Assyrian Confederation of Europe
- Established: 22 April 2016, in Brussels, Belgium
- Headquarters: Brussels, Belgium
- Members: 4 groups (Assyrian national federations)
- Website: http://www.assyrianconfederation.eu

= Assyrian Confederation of Europe =

The Assyrian Confederation of Europe (ACE) is a European umbrella organisation for Assyrian national federations and organisations in Europe. It was formed on 22 April 2016 in Brussels, Belgium.
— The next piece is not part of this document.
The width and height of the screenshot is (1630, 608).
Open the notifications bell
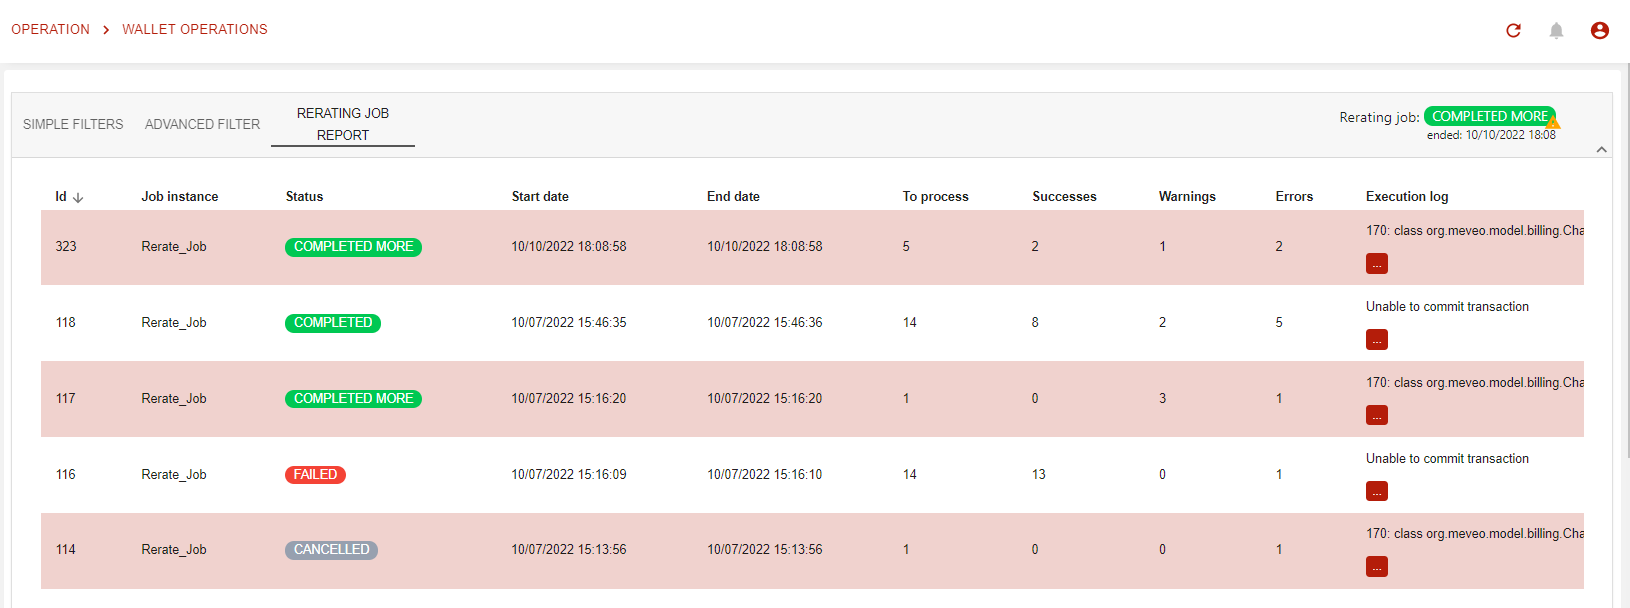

The Brussels office was opened in April 2018. ACE works to connect and represent half a million Europeans of Assyrian descent.

==History==
The longstanding idea of setting up a pan-European umbrella for Assyrian organisations was materialised in 2016. The establishment of ACE was formally announced in the European parliament in Brussels on 22 April.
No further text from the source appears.